The estimates took into account the COVID-19 pandemic, which required Tesla to wind down new car production at its main car plant in Fremont, California, in the last week of March and also suspended production in Shanghai in January and February.
Without the COVID-19 related shutdowns, the analysts’ consensus view was that Tesla could have delivered 95,528 vehicles, including 81,478 combined Model 3 and Model Y vehicles, and 14,050 combined Model S and Model X cars.
This quarter marked Tesla’s first producing and delivering the Model Y, the company’s newest vehicle. However, the company did not break out numbers for sales or production of the cross-over SUV.
For the period ending March 31, Tesla said it produced about 103,000 vehicles total, including 15,390 Model S and X, and 87,282 Model 3 and Model Y vehicles.
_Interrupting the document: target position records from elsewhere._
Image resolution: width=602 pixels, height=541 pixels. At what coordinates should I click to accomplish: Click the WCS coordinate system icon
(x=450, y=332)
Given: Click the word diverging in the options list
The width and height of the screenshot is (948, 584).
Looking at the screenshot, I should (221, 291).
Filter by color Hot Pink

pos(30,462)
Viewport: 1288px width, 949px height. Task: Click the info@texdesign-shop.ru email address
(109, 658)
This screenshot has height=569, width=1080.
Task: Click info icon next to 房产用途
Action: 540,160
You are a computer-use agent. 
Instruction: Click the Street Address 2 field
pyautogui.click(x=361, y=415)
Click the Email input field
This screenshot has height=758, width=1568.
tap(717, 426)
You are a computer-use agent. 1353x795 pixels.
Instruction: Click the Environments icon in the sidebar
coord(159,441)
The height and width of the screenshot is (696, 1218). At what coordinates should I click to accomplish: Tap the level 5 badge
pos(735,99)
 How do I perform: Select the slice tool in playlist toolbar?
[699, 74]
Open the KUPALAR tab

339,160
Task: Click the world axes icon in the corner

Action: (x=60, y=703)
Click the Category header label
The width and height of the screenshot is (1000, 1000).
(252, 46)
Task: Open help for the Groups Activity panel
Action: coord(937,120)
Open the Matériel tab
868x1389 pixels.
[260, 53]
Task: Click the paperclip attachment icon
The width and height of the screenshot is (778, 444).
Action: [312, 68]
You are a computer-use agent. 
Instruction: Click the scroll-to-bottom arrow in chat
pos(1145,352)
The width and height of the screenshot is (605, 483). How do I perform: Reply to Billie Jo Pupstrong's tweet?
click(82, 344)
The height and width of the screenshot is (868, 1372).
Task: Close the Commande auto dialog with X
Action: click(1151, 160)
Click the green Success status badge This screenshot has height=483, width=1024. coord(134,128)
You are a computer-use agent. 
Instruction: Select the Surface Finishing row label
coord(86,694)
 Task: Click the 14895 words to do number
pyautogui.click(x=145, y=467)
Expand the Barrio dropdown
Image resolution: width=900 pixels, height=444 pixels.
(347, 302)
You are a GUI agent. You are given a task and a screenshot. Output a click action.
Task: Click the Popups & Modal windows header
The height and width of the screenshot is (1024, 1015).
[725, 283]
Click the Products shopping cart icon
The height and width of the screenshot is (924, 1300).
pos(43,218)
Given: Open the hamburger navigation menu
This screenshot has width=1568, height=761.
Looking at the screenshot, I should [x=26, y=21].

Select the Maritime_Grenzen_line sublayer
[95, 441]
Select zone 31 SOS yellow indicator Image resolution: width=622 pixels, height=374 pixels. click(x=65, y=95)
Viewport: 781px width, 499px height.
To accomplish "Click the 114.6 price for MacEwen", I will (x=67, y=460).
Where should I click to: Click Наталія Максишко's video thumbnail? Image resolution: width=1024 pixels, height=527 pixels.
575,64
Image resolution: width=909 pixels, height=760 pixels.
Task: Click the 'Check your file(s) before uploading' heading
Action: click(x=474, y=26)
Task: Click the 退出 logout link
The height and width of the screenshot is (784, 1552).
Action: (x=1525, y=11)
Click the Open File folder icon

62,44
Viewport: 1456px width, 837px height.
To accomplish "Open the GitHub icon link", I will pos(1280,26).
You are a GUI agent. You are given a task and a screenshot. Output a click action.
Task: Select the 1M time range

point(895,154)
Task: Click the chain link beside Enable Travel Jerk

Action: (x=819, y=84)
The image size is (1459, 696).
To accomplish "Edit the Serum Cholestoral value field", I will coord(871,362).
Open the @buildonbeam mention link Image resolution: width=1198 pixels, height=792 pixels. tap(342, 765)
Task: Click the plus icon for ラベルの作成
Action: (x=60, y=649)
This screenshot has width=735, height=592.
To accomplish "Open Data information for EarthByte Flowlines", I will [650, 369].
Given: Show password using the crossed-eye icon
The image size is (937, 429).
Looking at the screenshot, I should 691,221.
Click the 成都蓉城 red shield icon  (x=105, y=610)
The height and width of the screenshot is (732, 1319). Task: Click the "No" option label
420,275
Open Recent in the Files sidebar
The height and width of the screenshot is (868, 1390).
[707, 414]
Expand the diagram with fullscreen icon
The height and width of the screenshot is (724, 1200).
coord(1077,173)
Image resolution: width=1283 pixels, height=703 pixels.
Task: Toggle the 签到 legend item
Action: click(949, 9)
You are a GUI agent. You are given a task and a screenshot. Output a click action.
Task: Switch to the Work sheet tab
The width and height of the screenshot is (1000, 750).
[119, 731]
In the prior quarter, ending 2019, Tesla beat analysts’ expectations on deliveries with 112,000 vehicles. The Q4 results also pushed the company across the line to meet the low-end of CEO Elon Musk’s 2019 sales goal.
In the year-ago first quarter, Tesla delivered 63,000 vehicles, including 50,900 Model 3 vehicles and 12,100 Model S and X cars.
Analysts revising year-end numbers downward
During its year-end earnings call for 2019, Tesla execs told investors it should be able to “comfortably exceed” 500,000 deliveries in 2020.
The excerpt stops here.